**Exercise**.
Please leave out pictures and print exactly the lines from the one that has "Task: Click the green" through the last line of the material below.

**Material provided**.
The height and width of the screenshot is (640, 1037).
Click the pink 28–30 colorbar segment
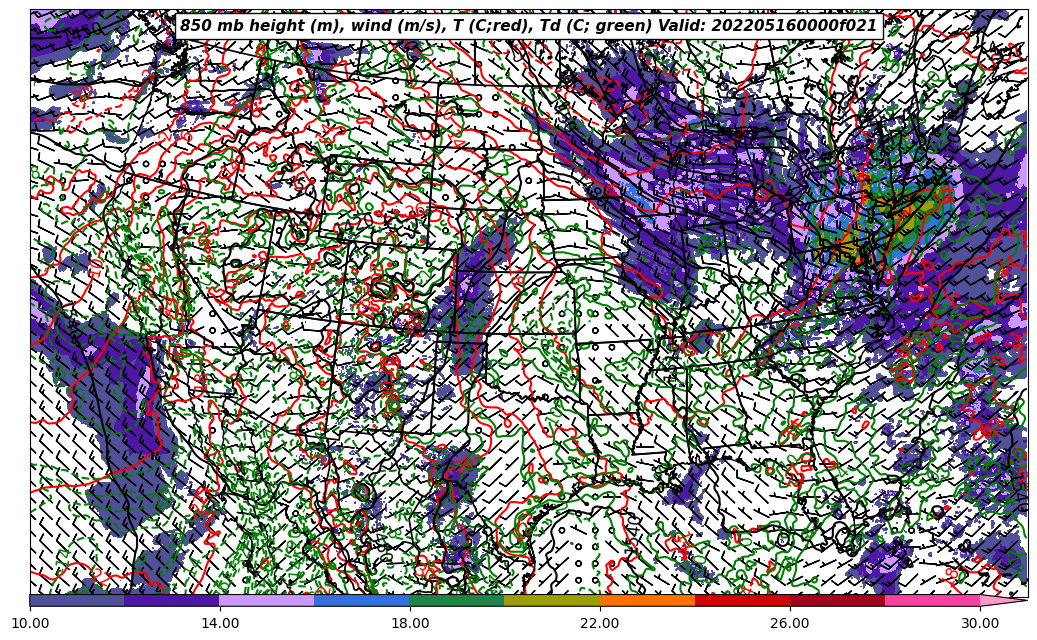[932, 601]
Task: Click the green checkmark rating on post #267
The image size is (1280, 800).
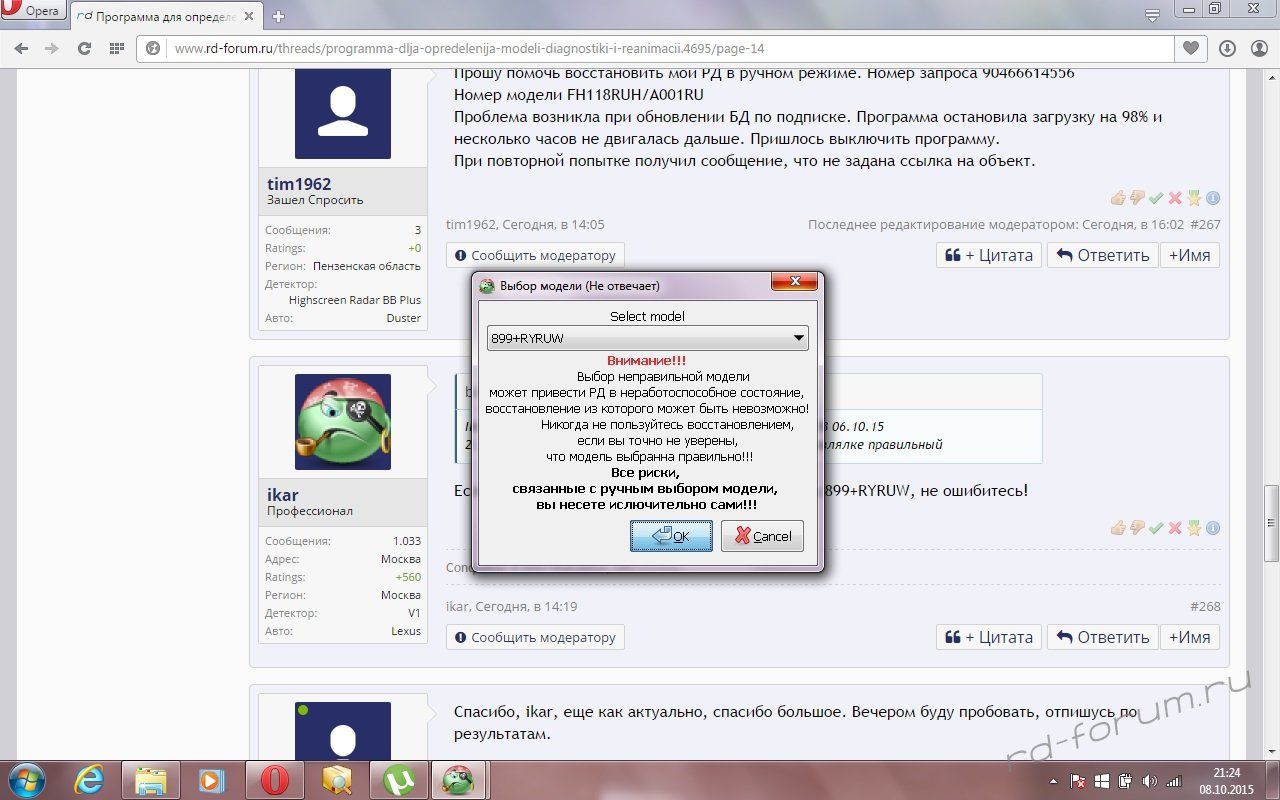Action: (1156, 198)
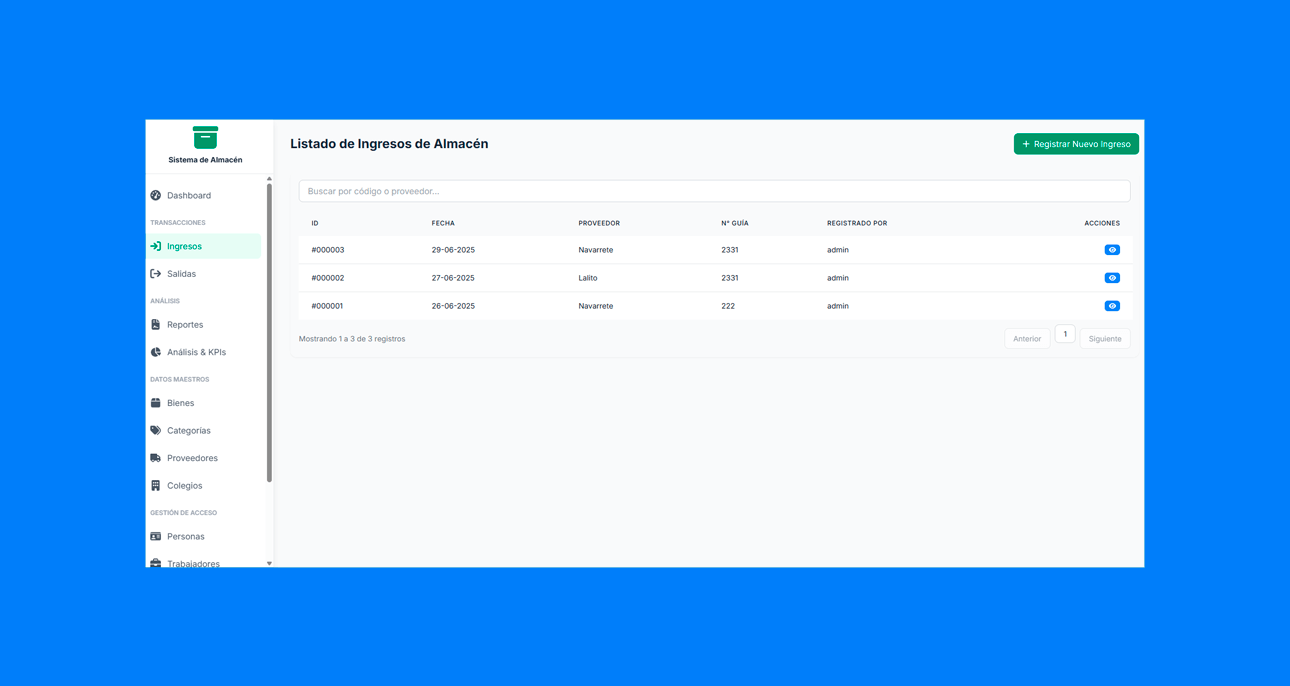This screenshot has height=686, width=1290.
Task: Click the Bienes box icon
Action: tap(156, 403)
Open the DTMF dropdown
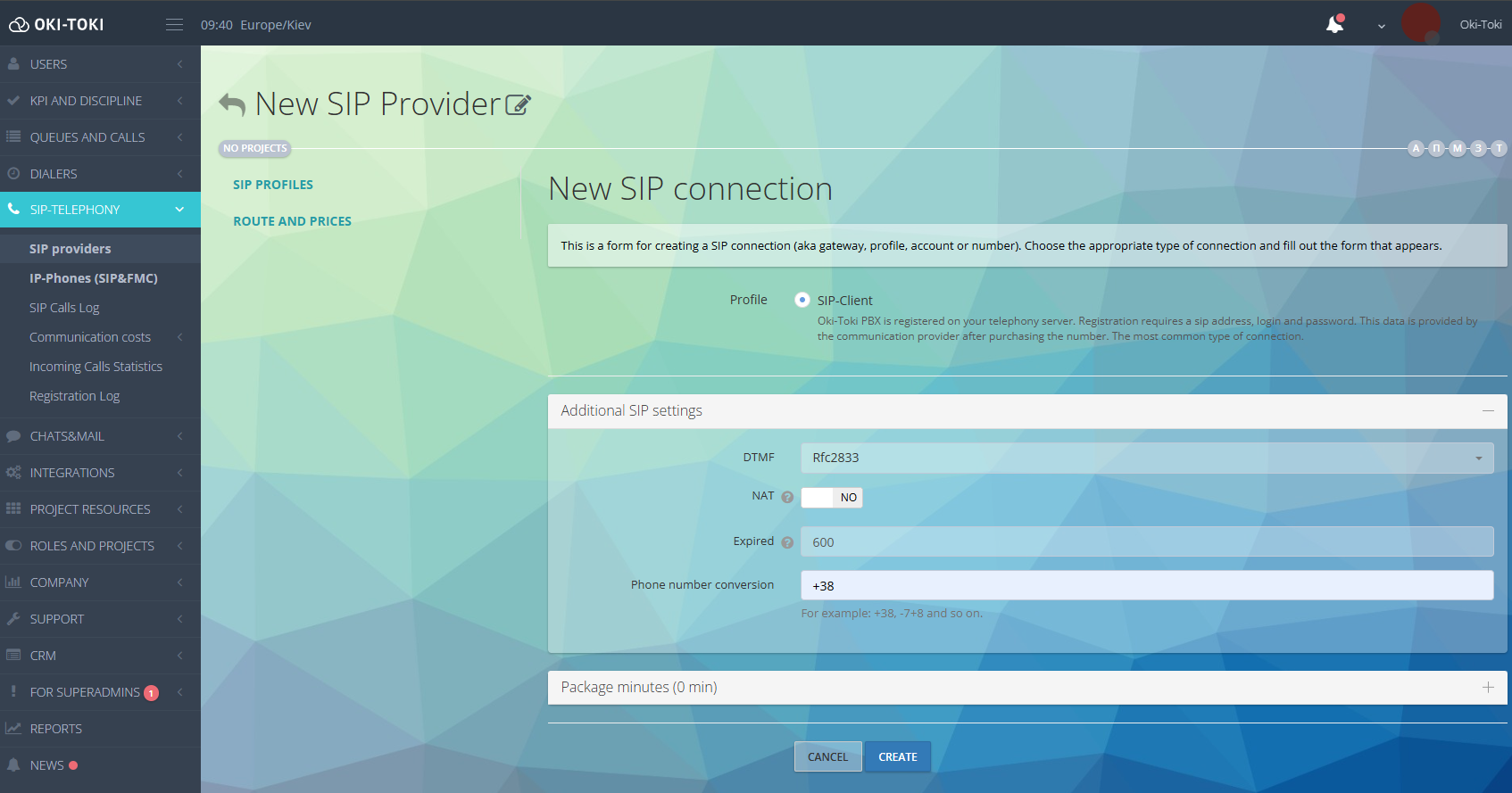 click(1146, 458)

**Task answer**.
Task: Click the green checkmark rating on post #267
The image size is (1280, 800).
Action: (1156, 198)
This screenshot has height=686, width=1290.
Task: Click the Bienes box icon
Action: tap(156, 403)
Open the DTMF dropdown
 click(1146, 458)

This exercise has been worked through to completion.